Work request 1:
Copy the passage on snakebite treatment starting with "Most antivenoms are" and going on through "and deadliest venoms.", changing "necrosis" to "tissue death".
Work request 2:
Extend the passage on snakebite treatment with the sentences that follow its final one.

Exercise passage:

+ + + + + + +

On average, snakes bite 1.8 million people worldwide each year, and 138,000 of those are fatal. Researchers have now found a new treatment for at least cobra bites — a common blood thinner called heparinoids.
If a venomous snake bites you, getting antivenom as quickly as possible is crucial. Unfortunately, not all venoms — including venom from several cobra species — have effective antivenom. Cobras may not be the deadliest snakes in the world, but their venom can still cause serious tissue damage.
Most antivenoms are specific to either one or a few species of snake. They are expensive, have a limited shelf life, need refrigeration, and must be administered in a hospital. However, most snakebites occur in remote areas, where medical treatment is not easily accessible. Also, though antivenoms save lives, they do not limit the tissue damage around the site of the bite. The necrosis is often so severe that it leads to amputations.
Decoying away the venom
Scientists from the UK, Australia, Canada, and Costa Rica set out to find more treatment options for snakebites. Typically, research focuses only on a few of the quickest-acting and deadliest venoms.

+ + + + + + +

Material supplied:

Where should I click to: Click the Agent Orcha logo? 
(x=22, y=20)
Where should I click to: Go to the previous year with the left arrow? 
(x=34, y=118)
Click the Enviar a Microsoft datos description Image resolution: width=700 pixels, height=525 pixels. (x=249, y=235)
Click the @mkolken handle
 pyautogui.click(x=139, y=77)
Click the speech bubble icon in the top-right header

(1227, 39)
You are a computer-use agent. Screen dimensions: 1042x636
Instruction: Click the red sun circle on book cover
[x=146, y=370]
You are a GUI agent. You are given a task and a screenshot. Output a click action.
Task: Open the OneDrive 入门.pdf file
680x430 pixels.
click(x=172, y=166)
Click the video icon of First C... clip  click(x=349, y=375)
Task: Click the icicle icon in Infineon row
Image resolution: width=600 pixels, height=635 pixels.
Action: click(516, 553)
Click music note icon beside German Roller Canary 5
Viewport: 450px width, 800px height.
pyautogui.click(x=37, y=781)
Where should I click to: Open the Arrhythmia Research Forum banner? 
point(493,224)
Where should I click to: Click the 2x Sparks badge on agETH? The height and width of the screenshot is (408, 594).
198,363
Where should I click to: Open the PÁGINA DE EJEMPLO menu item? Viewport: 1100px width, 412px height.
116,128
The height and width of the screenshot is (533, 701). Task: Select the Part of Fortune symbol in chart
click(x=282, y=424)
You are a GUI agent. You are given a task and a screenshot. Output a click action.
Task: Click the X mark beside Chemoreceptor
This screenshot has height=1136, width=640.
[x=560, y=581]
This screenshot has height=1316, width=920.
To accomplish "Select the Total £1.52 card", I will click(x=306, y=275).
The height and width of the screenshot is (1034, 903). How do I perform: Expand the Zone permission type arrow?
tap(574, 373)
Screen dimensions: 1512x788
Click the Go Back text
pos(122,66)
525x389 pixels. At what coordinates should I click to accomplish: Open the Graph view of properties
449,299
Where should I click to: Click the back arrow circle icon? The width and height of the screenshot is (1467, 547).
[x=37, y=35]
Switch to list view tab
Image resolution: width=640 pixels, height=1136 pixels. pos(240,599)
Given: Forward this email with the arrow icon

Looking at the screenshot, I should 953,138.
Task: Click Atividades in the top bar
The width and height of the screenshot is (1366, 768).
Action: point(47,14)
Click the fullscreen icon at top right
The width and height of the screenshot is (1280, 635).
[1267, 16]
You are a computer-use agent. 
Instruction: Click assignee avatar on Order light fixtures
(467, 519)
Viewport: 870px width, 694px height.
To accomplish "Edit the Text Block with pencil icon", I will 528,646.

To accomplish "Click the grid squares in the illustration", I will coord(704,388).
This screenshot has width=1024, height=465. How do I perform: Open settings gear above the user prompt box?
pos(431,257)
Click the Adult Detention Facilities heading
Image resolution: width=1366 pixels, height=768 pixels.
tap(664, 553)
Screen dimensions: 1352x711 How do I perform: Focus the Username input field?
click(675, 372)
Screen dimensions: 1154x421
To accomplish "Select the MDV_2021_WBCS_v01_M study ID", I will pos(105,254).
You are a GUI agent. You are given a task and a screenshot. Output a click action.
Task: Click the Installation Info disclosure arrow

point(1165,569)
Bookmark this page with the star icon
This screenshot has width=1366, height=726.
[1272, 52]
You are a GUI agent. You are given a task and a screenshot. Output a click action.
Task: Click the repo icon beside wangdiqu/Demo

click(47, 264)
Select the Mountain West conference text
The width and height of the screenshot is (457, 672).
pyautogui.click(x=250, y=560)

+ + + + + + +

Response 1:
Most antivenoms are specific to either one or a few species of snake. They are expensive, have a limited shelf life, need refrigeration, and must be administered in a hospital. However, most snakebites occur in remote areas, where medical treatment is not easily accessible. Also, though antivenoms save lives, they do not limit the tissue damage around the site of the bite. The tissue death is often so severe that it leads to amputations.
Decoying away the venom
Scientists from the UK, Australia, Canada, and Costa Rica set out to find more treatment options for snakebites. Typically, research focuses only on a few of the quickest-acting and deadliest venoms.

Response 2:
“It’s a neglected area….It seems like if it’s not immediately fatal, it’s not the main focus,” Shirin Ahmadi, a specialist in skin cell death who did not participate in the study, told Science.org.
The team decided to start with cobras and picked one whose venom causes tissue damage. Using venom from African spitting cobras and CRISPR gene-editing technology, they identified the genes affected by cobra venom and which trigger necrosis. Those genes involved in producing heparan sulfate — common sugars in cell membranes — seem to be central to the tissue damage. Toxins from the venom bind to these sugars, damaging the cells and tissues.
When the research team saw this, they had a brain wave. If they could find a molecule similar to heparan sulfate, it might act as a decoy. This is where heparinoids and heparin come into play. When cells are flooded with blood thinners, the toxins bind to them instead of to the sugars in cell membranes. This stops the toxins from harming cells and necrosis from developing. Lab tests confirmed this worked in both human cells and in mice.
This is a huge leap forward in treating snakebites. As these drugs are already approved and readily available, moving to clinical trials will be a speedy process. In the long term, scientists hope to create an epi-pen device that rural people at high risk of cobra bites can carry.
“Our discovery could drastically reduce the terrible injuries from necrosis caused by cobra bites,” co-author Greg Neely told The Independent. “It might also slow the venom, which could improve survival rates.”